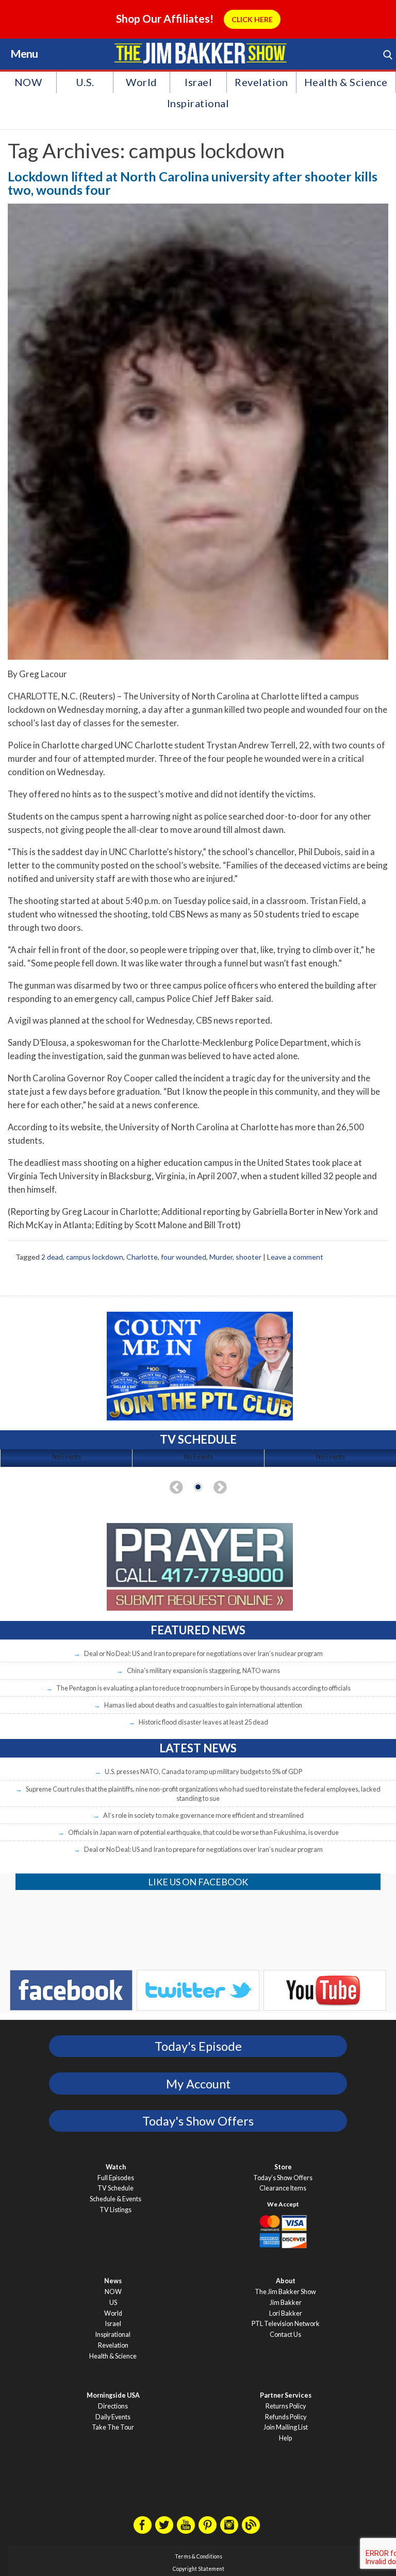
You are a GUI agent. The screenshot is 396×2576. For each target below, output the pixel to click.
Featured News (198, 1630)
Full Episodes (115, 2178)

==

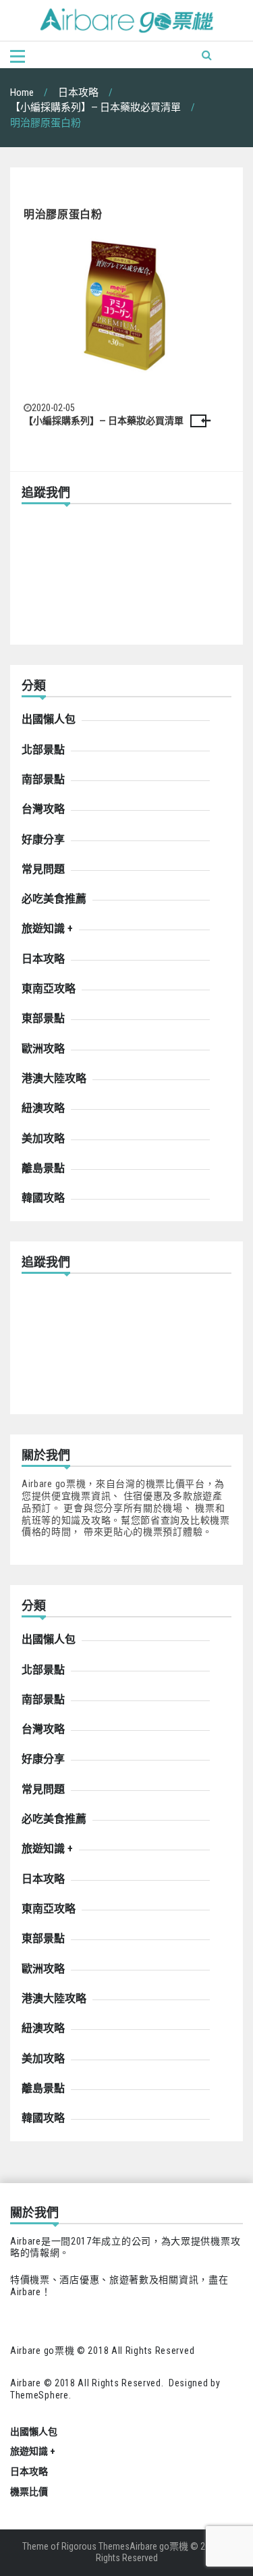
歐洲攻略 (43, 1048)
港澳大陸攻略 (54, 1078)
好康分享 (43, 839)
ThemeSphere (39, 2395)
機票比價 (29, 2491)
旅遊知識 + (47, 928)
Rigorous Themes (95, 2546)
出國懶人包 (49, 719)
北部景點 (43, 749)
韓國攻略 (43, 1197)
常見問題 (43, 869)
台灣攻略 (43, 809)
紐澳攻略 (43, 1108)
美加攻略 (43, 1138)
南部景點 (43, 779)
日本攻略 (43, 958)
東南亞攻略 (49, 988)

#### EXERCISE INSTRUCTIONS
From the listing above, output exactly the run of lines that starts with the line containing "You are a GUI" and ends with the line containing "Full Episodes (115, 2178)".

#### YOUR SOLUTION
You are a GUI agent. The screenshot is 396×2576. For each target below, output the pixel to click.
Featured News (198, 1630)
Full Episodes (115, 2178)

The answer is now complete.